▸ **What you need to do**
Wherever a line in the records contains the word "Pinterest", return that line.

***

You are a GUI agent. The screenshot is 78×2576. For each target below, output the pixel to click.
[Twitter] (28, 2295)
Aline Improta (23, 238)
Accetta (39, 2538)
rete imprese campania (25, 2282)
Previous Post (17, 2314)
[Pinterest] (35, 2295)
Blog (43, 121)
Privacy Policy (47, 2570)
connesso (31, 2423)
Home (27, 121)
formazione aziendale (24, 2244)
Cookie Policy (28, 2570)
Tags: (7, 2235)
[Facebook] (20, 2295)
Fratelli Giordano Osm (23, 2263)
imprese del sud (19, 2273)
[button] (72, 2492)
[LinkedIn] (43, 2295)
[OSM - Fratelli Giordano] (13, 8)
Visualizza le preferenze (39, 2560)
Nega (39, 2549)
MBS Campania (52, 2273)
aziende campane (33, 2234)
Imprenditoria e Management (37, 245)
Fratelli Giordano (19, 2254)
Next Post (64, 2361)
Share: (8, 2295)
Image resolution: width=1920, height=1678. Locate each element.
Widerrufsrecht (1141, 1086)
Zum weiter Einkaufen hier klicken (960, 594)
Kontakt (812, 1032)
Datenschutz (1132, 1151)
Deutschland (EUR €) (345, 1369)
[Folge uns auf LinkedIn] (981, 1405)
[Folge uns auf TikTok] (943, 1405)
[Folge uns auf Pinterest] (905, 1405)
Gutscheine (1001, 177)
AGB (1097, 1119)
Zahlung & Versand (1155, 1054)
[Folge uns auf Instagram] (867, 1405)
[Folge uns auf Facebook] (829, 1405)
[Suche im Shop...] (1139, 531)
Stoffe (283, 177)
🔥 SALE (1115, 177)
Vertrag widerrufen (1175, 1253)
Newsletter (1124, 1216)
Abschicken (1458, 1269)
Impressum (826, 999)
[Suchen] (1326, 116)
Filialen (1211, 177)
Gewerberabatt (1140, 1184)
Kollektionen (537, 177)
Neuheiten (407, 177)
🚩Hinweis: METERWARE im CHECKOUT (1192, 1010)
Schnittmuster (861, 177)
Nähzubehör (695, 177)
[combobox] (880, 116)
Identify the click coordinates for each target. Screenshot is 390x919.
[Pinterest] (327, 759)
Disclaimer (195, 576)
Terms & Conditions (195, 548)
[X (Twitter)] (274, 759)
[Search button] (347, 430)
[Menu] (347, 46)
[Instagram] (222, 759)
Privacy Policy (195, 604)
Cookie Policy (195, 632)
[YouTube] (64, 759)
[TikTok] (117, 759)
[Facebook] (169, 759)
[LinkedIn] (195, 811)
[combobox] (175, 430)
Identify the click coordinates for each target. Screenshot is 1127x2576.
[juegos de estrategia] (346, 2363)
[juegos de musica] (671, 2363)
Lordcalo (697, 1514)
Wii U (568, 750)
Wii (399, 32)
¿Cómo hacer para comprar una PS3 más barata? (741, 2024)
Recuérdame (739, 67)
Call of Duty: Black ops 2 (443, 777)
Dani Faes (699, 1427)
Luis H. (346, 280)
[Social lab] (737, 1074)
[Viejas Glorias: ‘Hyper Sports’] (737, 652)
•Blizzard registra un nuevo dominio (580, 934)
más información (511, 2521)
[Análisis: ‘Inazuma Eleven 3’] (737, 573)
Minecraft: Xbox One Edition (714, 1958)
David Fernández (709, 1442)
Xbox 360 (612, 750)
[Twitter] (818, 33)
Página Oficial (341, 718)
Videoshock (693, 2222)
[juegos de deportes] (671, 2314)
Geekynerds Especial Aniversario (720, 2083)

***

▸ **The answer**
[Pinterest] (35, 2295)
[Folge uns auf Pinterest] (905, 1405)
[Pinterest] (327, 759)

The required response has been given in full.